━━ Raw data
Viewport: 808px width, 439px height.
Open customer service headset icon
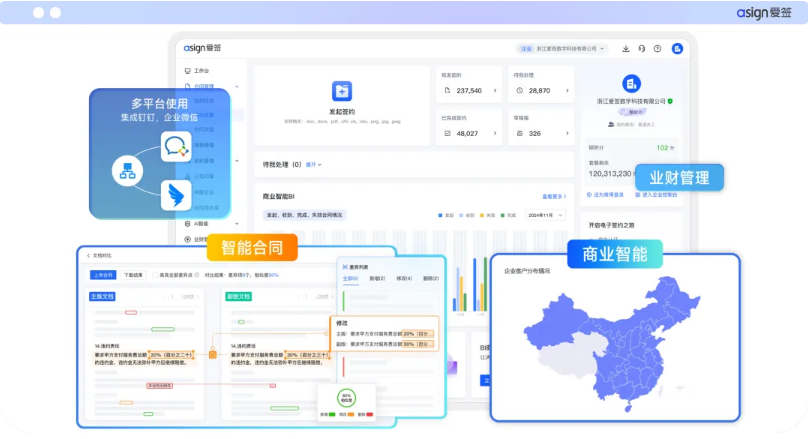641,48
━━━━
━━ Raw data
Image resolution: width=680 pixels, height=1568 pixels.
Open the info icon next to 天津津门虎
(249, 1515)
━━━━
Task instructions → Pull each line holding "height" out of the listing.

Task result →
Viewport: 808px width, 439px height.
Image resolution: width=680 pixels, height=1568 pixels.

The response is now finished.